Definition of Pumping Lemma

Let $L$ be a context-free language. Then there is a constant $p$ so that if $z \in L$ and $|z| \geq p$ then $z$ can be decomposed into 5 parts: $z = uvwxy$ . so that:

$|vwx| \leq p$
$vx \not = \varepsilon$
$\forall i, uv^i wx^i y \in L$

An non-CFL to prove that cannot be pumped

$L = \{0^n 1^n 2^n | n \geq 0\}$

Suppose it is context free. Let p be its pumping constant. Let $z = 0^p 1^p 2^p$ be a string longer than p and in the language. Suppose we have a decomposition $uvwxy$ , where $|vwx| \leq p$ , so $uwx$ cannot include all three letters because it is too short.

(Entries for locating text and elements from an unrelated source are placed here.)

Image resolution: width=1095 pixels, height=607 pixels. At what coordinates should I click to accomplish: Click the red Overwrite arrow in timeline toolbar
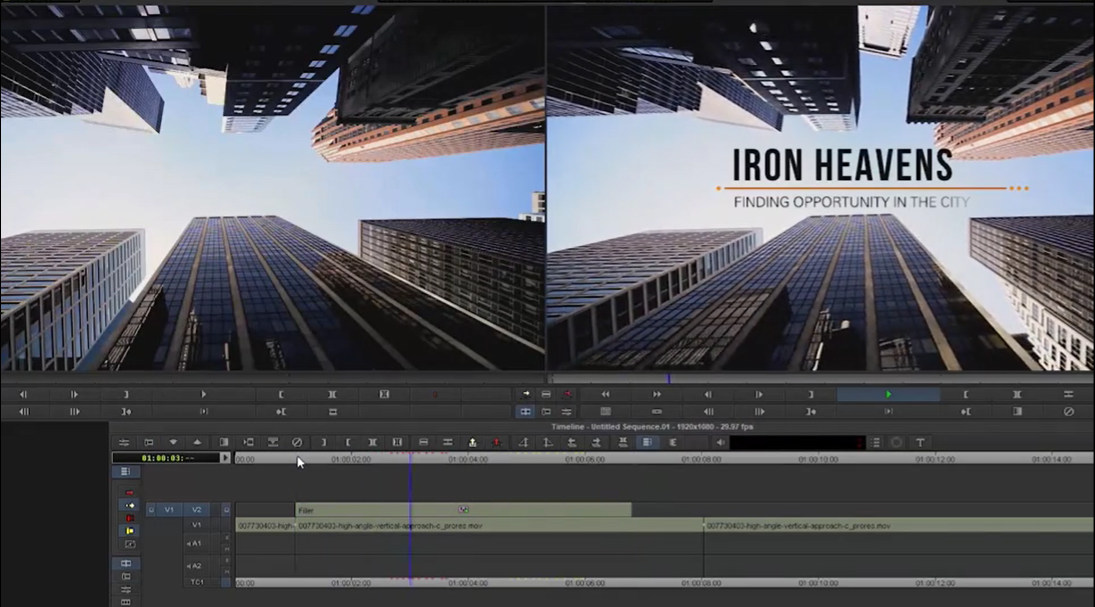pos(496,442)
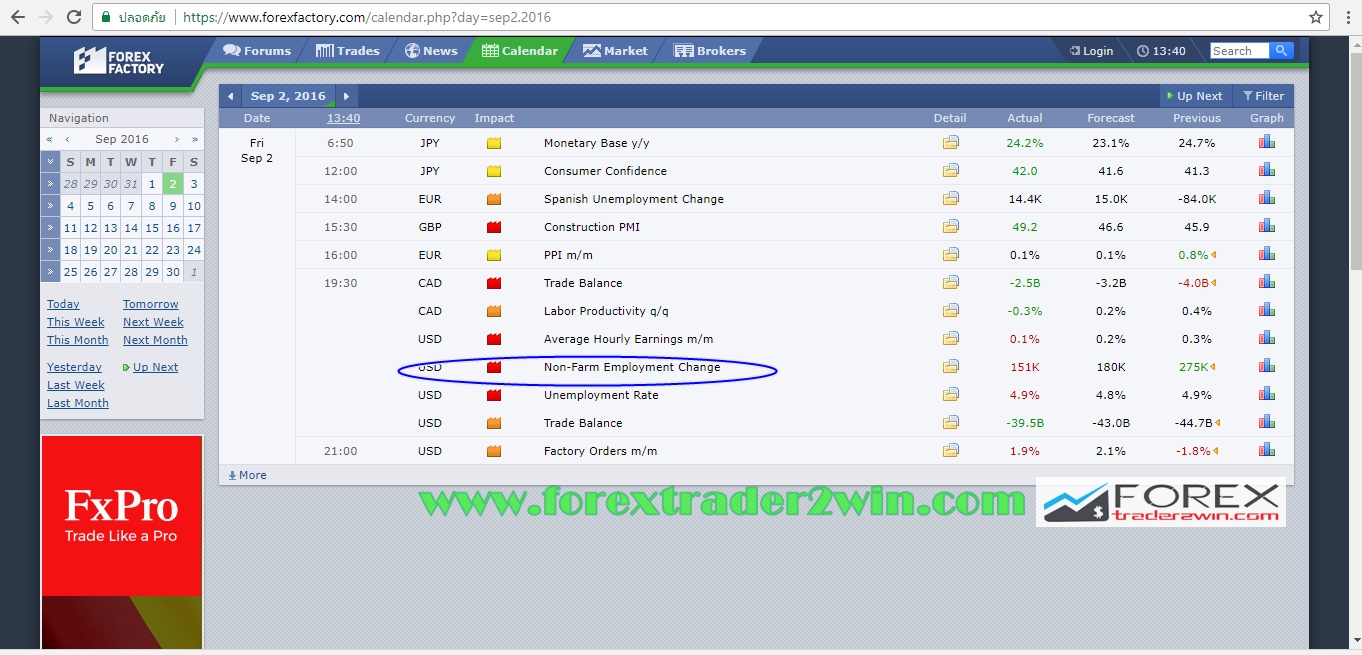The image size is (1362, 655).
Task: Open graph icon for Construction PMI
Action: pos(1266,227)
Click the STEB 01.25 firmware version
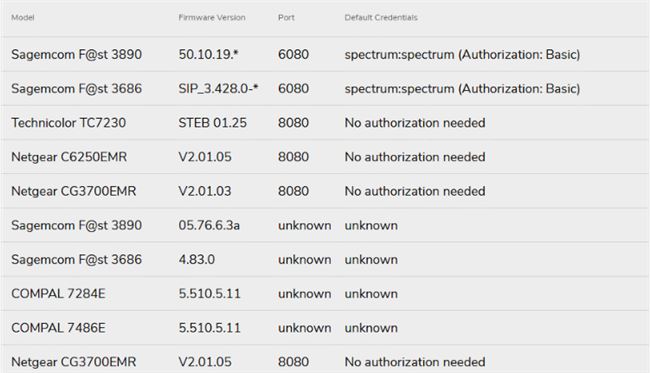 [213, 123]
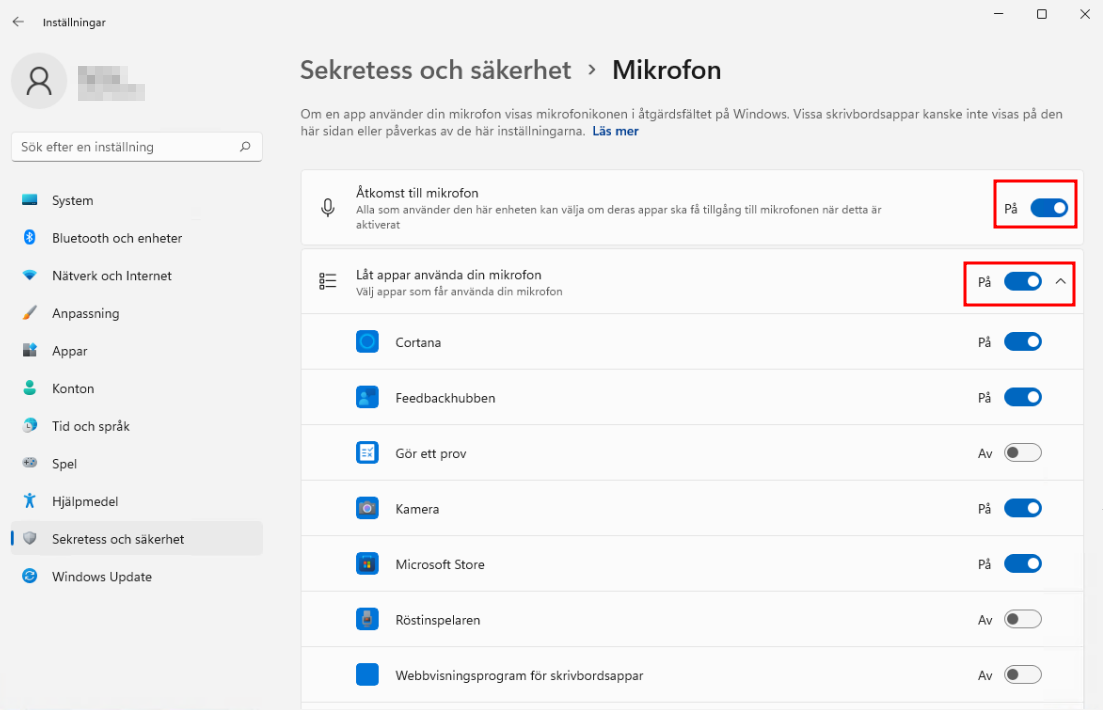
Task: Click the back arrow icon next to Inställningar
Action: tap(18, 22)
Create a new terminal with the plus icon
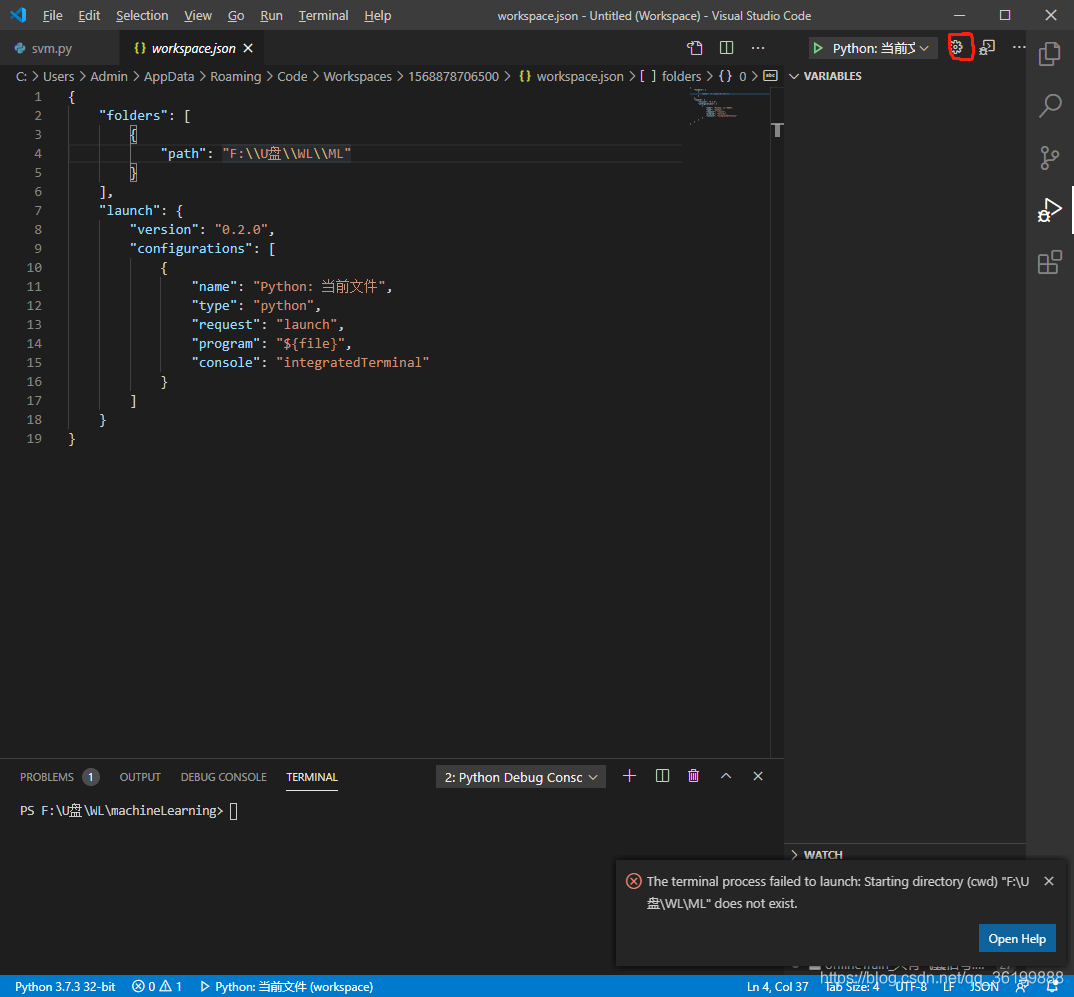Viewport: 1074px width, 997px height. (x=629, y=776)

then we pumped the string to $uv^2 wx^2 y$ , which cannot be in the language. Because the letter that cannot be covered in $uwx$ cannot get repeated then there is less numbers of it in the new string.

So $uv^2 wx^2 y$ is not in the language, which contradicted to the pumping lemma.

An non-CFL that can be pumped

$L = \{a^i b^j c^k d^l| \text{if i=1 then j=k=l,} i, j, k, l \geq 0\}$

L is not CFL

Suppose L is context free. We know that $ab*c*d*$ is a regular language R. Then the intersection $L \cap R$ should also be context-free. However, $L \cap R = \{ab^j c^j d^j | j \geq 0\}$ , which is not context-free. Contradiction.

L can be pumped

$L = L_1 \cup L_2 \cup L_3$

$L_1 = \{b^j c^k d^l | i, j, k \geq 0\}$

$L_2 = \{ab^i c^i d^i | i \geq 0\}$

$L_3 = \{a^i b^j c^k d^l | i, j, k, l \geq 0\}$

First of all, $L_1$ and $L_3$ are regular languages, so all strings in them can be pumped.

Let p be the pumping constant of $L_2$ , $z = a b^p c^p d^p$ , no matter what the value of $vwx$ is, the pumped string $uv^2 w x^w y$ can belong to $L_3$ , which is still in L. So L is pumpable.